This article appeared in the May 2014 ASX Investor Update email newsletter. To subscribe to this newsletter please register with the MyASX section or visit the About MyASX page for past editions and more details.
By David James, Personal Super Investor
The daily round of investment news is of great interest to some investors. Traders try to read what it means for the markets, often trying to derive gains by betting how the crowd will react. Larger investors may change their portfolio allocations towards different stocks or sectors based on what the news indicates might happen.
But for many self-managed super fund (SMSF) investors - and retail investors with a long-term orientation - short-term news is not especially significant. What matters are trends, especially for younger self-managed super investors who will not see the returns until much later.
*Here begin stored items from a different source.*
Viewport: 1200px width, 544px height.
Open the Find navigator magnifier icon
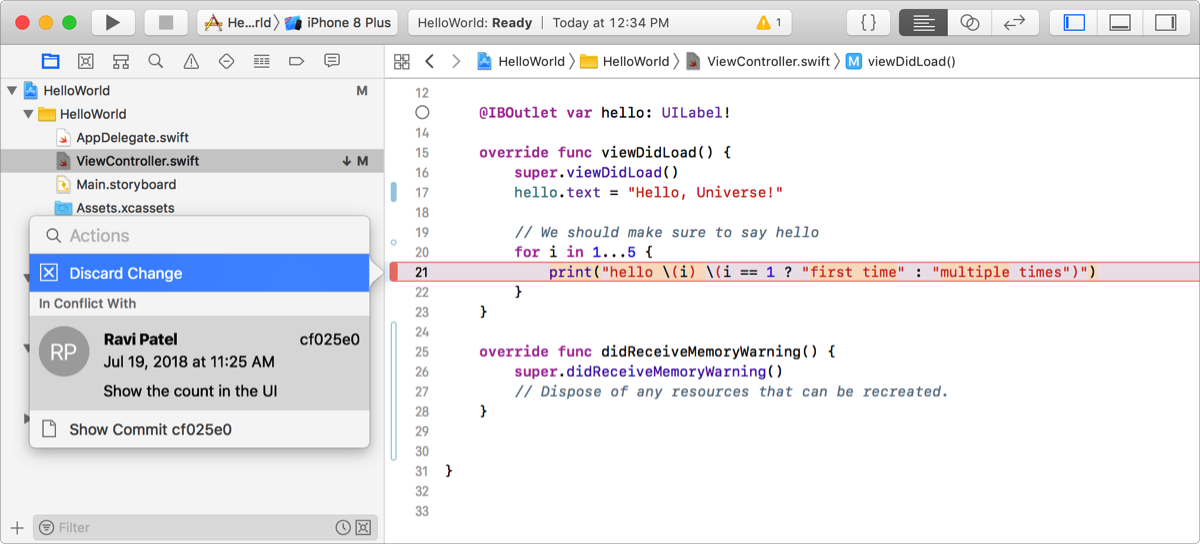[x=156, y=61]
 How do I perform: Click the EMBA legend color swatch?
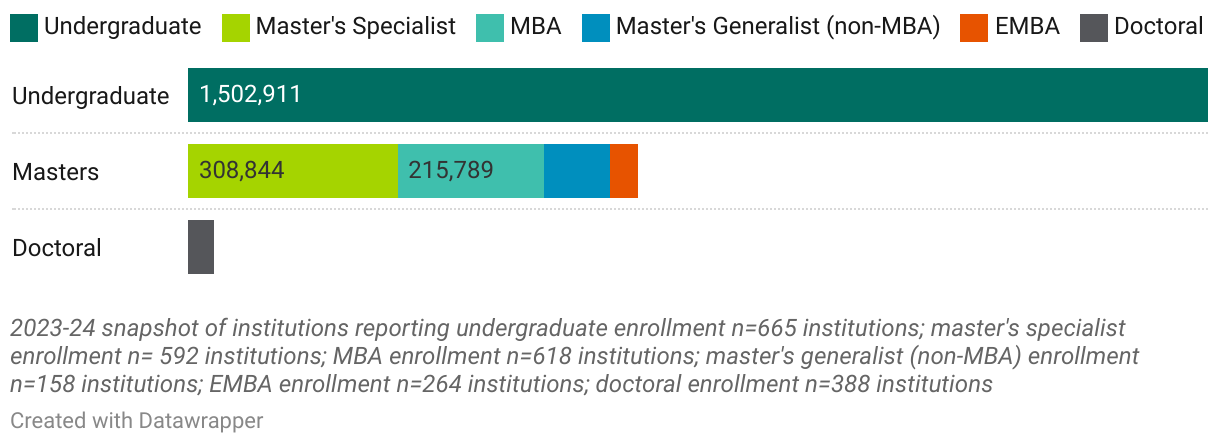pos(975,27)
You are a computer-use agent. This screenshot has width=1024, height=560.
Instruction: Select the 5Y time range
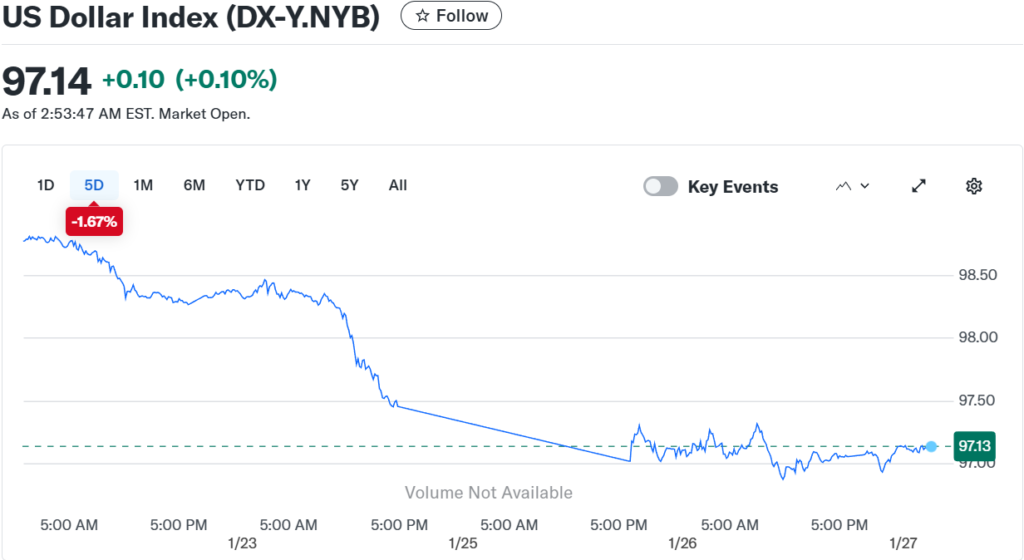coord(349,185)
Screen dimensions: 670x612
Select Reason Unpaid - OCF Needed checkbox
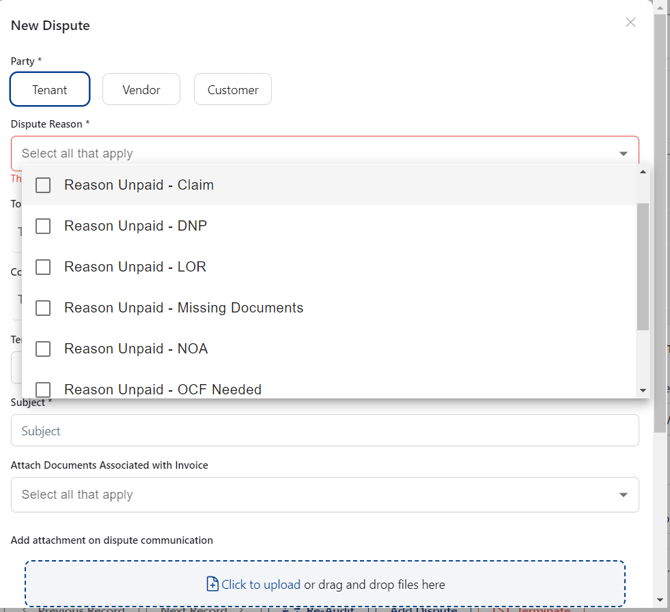(x=43, y=389)
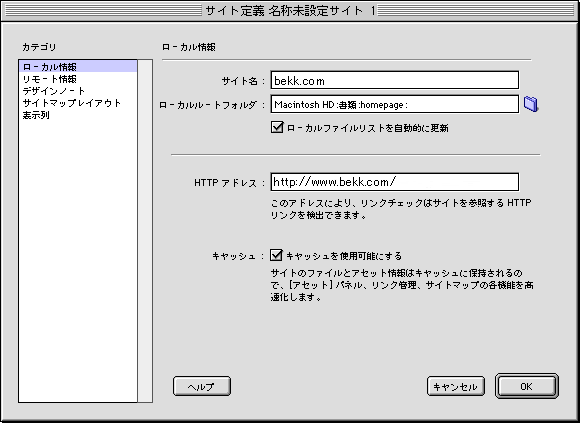Click the サイト定義 title bar
The width and height of the screenshot is (580, 423).
290,10
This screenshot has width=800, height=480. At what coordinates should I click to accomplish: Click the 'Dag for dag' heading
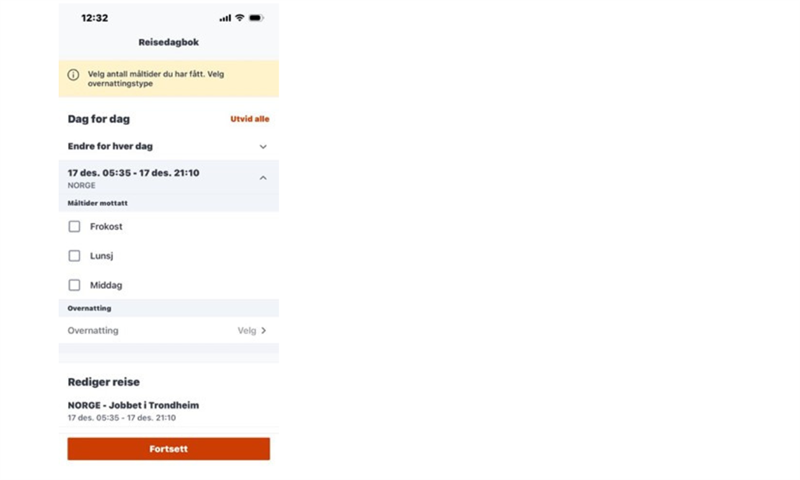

Here are six megatrends, and a brief examination of the investment implications for SMSF investors. Picking how these trends will affect investments often proves problematic - especially if you are focusing on buying shares in Telstra or the big banks. But these trends will affect the markets over the long term and SMSF investors should consider them.
1. Creative destruction
One of the things to emerge from the global crisis of 2007-08 is that many of the older industries came under pressure, but some companies with newer business models, such as Apple and Amazon, did not. Analyst Christopher Selth argues that the world is at the end of a long economic cycle, what is termed a Kondratieff wave. "The basic idea is that innovation creates systematic changes to an economy. There is a productivity revolution, which reduces inflation. The fall in inflation reduces interest rates," Selth says.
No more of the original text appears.